Ben Harper ha scritto veramente delle belle canzoni per l’occasione, e anche il tema della resilienza, della speranza, dei diritti civili dei neri, ben rappresentati nella bellissima foto di copertina di Gordon Parks “Outside Looking In”, tratta dall’opera di questo paladino della cultura afroamericana, confermano che Mavis Staples non ha dimenticato neppure la lezione di Pops Staples che per tantissimi anni ha guidato con fermezza una delle famiglie più importanti della storia della musica, non solo nera. L’iniziale Change è subito un grido di sfida ma anche di speranza, con la potenza di un brano che tira di brutto grazie alla chitarra decisamente rock di Holmstrom che mulina riff impetuosi, mentre CC White e Laura Mace rispondono con fierezza gospel  alle esortazioni di una Mavis veramente infervorata come ai tempi d’oro degli Staples Singers e la sezione ritmica risponde colpo su colpo; Anytime, con una chitarrina funky insinuante è sempre e comunque gospel-soul di grande intensità, grazie al call and response tra le due ragazze e la voce profonda e risonante, rauca e vissuta se vogliamo, ma sempre devastante della Staples. We Get By è una splendida ballata cantata a due voci da Ben Harper e Mavis Staples, con i due che si sostengono a vicenda con la forza della migliore musica soul mentre Holmstrom lavora di fino con la sua chitarra.

* [Consegne]
(a) Rispondi in base al testo su Mavis Staples:
(i) Chi ha scattato la foto di copertina?
(ii) Chi suona la chitarra rock in Change?
(iii) Con chi canta Mavis Staples in We Get By?
(b) Prosegui il testo su Mavis Staples a partire dall'ultima frase riportata.

* [Materiale di partenza]
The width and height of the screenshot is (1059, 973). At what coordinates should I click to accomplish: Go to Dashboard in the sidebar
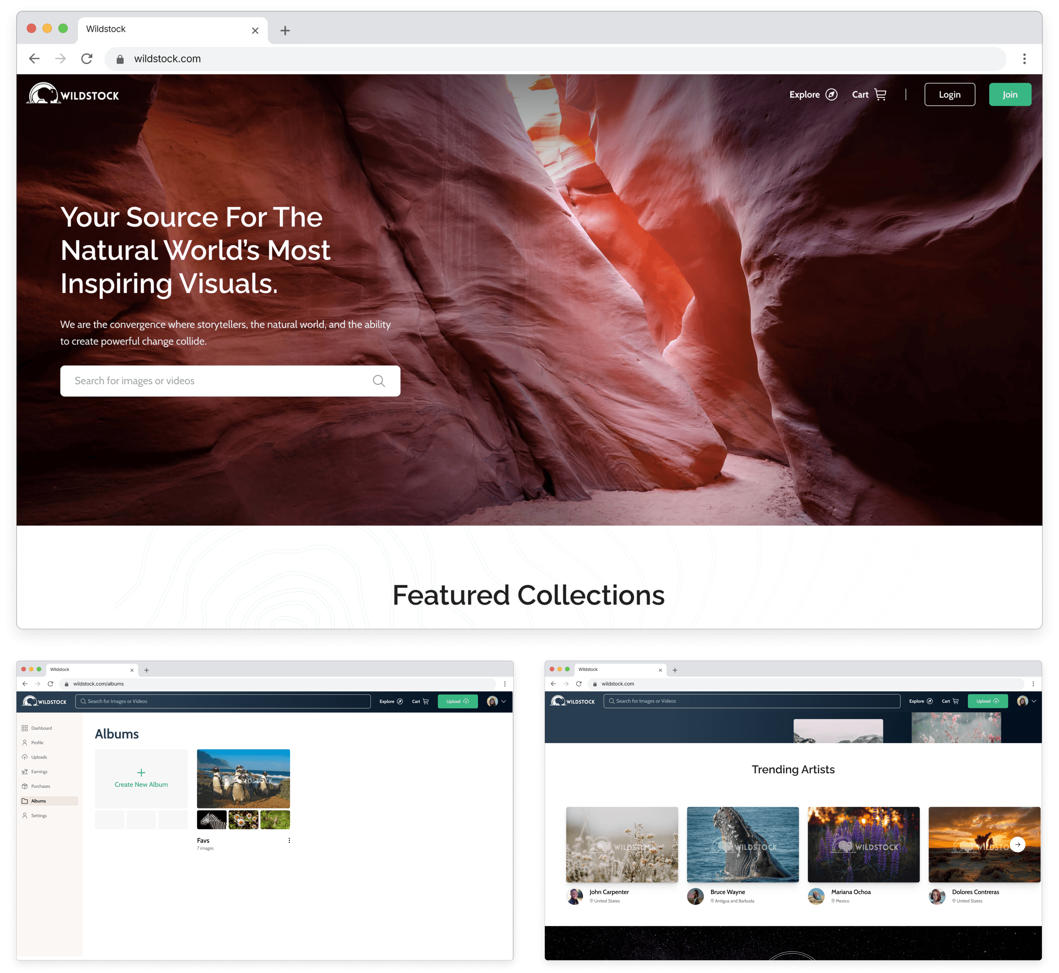point(41,728)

* [Soluzioni]
(a)
(i) Gordon Parks.
(ii) Holmstrom.
(iii) Ben Harper.

(b)
Non manca il funky-soul gagliardo ed incalzante di una orgogliosa ed intensa Brothers And Sisters, dove si apprezza la classe e la coesione della band (ascoltate il giro di basso devastante di Jeff Turmes) che accompagna la nostra amica. E a proposito di intensità non manca certo in Heavy On My Mind, solo la voce di Mavis, un tamburello e la chitarra elettrica di Rick Holmstrom, mentre Sometime, ancora con accenti tra R&B e gospel, è più mossa e vivace, con la solista riverberata a caratterizzarla, e a seguire un’altra ballata di quelle sontuose, Never Needed Anyone, cantata ancora una volta alla grande da una ispirata Mavis https://www.youtube.com/watch?v=x_f_X2TN1IE . Stronger ha riferimenti biblici nel testo e un piglio musicale dove rock, gospel  e blues convivono con forza, anche grazie al lavoro sempre stimolante e variegato della chitarra di Holmstron https://www.youtube.com/watch?v=vnX7m6fPlpU  ,che sostiene appunto con forza una ennesima impetuosa prestazione vocale della Staples e delle due vocalist di supporto. Chance On Me è un blues-rock di notevole potenza, con ennesimo assolo da sballo di Holmstron e prestazione vocale super della Staples https://www.youtube.com/watch?v=SS9BpWhOZ7M , mentre Hard To Leave, che rende omaggio a Marvin Gaye nel testo, è un’altra ballata di grande intensità emozionale e anche One More Change mantiene, in chiusura di disco, questo formato sonoro, grazie ad un’ altra interpretazione vocale da incorniciare di Mavis. Che classe questa signora, non finisce mai di stupire!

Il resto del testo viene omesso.